Para além dos conflitos armados, travamos hoje uma guerra invisível, a das fake news. Esta luta pelo controlo da informação espalha-se pela Internet e tem consequências reais. Enfrentar esta manipulação global é um desafio coletivo que exige vigilância, consciência e ação de todos.
A internet continua a ser um espaço de liberdade, mas a escala e a sofisticação das fake news transformaram‑na num campo de batalha central da manipulação global. Estudos recentes mostram que a desinformação é hoje vista como um dos maiores riscos para as democracias e para a estabilidade social em todo o mundo.

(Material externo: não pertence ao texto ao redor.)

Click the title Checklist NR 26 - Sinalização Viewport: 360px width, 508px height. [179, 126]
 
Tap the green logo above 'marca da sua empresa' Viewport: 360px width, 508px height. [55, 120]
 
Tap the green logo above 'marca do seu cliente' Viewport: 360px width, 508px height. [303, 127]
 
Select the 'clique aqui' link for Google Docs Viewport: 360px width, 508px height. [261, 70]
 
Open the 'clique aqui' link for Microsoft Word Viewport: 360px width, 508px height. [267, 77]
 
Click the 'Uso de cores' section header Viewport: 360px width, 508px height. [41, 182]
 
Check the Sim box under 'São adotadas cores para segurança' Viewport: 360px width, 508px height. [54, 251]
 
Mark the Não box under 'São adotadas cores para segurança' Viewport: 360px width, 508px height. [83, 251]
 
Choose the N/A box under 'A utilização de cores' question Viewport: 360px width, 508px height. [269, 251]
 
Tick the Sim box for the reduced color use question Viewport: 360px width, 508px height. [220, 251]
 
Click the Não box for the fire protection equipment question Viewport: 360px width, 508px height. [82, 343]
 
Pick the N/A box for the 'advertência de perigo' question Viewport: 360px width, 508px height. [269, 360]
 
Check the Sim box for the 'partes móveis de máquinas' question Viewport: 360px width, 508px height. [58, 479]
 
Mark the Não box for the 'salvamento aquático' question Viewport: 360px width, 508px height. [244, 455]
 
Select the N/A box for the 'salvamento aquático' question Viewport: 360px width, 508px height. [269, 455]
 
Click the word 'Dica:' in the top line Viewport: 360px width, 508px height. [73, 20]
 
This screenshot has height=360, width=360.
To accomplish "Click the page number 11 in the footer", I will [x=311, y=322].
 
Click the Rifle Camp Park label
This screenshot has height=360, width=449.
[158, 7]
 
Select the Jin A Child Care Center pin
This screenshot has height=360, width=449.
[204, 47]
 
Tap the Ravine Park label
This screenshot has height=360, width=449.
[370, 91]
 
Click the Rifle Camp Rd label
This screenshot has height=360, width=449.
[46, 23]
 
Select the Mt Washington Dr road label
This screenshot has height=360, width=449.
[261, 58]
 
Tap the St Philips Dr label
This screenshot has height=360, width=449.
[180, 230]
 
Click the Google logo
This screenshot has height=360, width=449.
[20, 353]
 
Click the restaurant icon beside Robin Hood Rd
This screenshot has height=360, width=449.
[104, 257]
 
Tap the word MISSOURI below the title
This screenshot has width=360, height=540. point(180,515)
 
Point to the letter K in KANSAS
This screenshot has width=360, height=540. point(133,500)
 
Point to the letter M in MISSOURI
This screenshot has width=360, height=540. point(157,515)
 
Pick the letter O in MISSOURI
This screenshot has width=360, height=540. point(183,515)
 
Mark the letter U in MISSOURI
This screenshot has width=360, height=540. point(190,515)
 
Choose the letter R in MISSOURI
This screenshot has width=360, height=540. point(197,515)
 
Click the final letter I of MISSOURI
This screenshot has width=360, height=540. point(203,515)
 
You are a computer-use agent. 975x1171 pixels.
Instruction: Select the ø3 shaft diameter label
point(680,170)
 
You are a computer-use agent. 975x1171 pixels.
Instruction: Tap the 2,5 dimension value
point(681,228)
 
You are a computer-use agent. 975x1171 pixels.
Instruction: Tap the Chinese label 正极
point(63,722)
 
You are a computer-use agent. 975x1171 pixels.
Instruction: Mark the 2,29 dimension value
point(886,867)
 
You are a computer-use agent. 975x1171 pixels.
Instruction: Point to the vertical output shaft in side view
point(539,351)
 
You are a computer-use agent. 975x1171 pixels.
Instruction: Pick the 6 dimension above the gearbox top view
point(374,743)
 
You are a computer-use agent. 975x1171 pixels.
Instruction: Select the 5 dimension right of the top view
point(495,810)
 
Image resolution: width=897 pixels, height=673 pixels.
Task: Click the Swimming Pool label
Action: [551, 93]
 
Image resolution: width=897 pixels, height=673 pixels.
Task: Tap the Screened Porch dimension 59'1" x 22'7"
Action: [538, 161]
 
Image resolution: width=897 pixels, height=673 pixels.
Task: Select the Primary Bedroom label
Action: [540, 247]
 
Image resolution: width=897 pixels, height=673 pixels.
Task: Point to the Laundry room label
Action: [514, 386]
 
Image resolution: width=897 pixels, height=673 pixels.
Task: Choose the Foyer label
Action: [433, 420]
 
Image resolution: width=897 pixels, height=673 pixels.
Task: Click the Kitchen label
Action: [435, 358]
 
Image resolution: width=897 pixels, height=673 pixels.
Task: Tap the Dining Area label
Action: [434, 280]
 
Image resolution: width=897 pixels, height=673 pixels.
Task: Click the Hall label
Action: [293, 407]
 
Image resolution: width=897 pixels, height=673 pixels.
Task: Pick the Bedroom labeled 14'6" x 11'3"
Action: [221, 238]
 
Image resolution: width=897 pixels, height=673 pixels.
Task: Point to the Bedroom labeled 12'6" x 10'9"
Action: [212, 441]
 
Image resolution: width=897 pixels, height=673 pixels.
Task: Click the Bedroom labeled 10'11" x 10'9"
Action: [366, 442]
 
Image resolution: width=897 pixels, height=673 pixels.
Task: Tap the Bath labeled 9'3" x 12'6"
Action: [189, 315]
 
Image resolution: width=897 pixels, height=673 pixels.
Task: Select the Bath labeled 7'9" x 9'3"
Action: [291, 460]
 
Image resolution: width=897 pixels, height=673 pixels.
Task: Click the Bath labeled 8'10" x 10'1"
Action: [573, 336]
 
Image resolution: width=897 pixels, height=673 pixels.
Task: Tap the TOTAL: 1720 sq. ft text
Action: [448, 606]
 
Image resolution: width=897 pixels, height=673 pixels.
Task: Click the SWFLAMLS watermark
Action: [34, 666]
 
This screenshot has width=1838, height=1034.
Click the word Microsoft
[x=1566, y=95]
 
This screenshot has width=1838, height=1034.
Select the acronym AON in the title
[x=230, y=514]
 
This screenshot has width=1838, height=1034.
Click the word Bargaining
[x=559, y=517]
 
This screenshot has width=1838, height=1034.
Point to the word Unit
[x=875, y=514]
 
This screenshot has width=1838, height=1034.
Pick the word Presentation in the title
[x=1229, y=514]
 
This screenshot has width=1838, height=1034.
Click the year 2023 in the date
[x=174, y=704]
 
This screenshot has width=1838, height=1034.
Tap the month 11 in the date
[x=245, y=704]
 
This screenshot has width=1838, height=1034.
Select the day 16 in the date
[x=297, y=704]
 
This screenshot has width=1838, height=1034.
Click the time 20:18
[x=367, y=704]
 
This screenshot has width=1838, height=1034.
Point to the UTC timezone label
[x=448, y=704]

Nos últimos anos, organismos internacionais passaram a classificar a desinformação como um risco sistémico, capaz de agravar conflitos, crises políticas e desconfiança nas instituições. Relatórios globais de 2025 colocam a desinformação entre as principais ameaças de curto prazo para a Humanidade, ao lado de conflitos armados e choques ambientais.
Inquéritos internacionais indicam que a maioria das pessoas está preocupada em distinguir o que é real e falso no espaço online, e que a confiança nas notícias tem vindo a cair. Em média, cerca de 58 por cento dos utilizadores em dezenas de países dizem estar preocupados com a dificuldade em saber se uma notícia online é verdadeira ou falsa.
A utilização de fake news em eleições continua intensa: no Brasil, para além de 2018, a desinformação desempenhou também um papel relevante nas presidenciais de 2022, com forte circulação de boatos em aplicações de mensagens e redes sociais. Nos EUA, a campanha de 2020 foi marcada por narrativas falsas sobre fraude eleitoral, alimentando ataques à legitimidade do processo democrático. Em Portugal, nas eleições presidenciais de 2026, a desinformação soma, desde novembro de 2025, mais de 7,7 milhões visualizações nas redes sociais, revela um estudo do LabCom – Laboratório de Comunicação da Universidade da Beira Interior.
Desde o início da invasão russa à Ucrânia em fevereiro de 2022, o volume de propaganda digital e conteúdos manipulados disparou, com o uso crescente de vídeos e imagens geradas por inteligência artificial para influenciar a opinião pública global. Relatórios europeus e internacionais documentam campanhas coordenadas, maioritariamente pró-russas, que combinam censura interna rigorosa com a disseminação externa de narrativas falsas, visando justificar a agressão militar e desacreditar media independentes.
Perante este cenário, apoiar órgãos de comunicação independentes e de qualidade tornou‑se ainda mais crucial, pois a maioria dos estudos mostra que as fontes jornalísticas fiáveis continuam a estruturar o debate público, mesmo num ambiente saturado de desinformação. Ao subscrever media independentes, partilhar jornalismo de verificação de factos e exigir transparência às plataformas, cada utilizador reforça a infra‑estrutura democrática de informação.
No dia‑a‑dia, há medidas simples que ajudam nesta guerra pela informação, verificar a origem das notícias antes de partilhar, desconfiar de conteúdos sensacionalistas ou sem fonte identificada, recorrer a projectos de fact‑checking e usar as ferramentas das próprias redes sociais para denunciar conteúdos falsos. Ao fazer escolhas informadas e responsáveis, cada pessoa contribui para limitar o alcance das fake news e proteger o espaço público digital.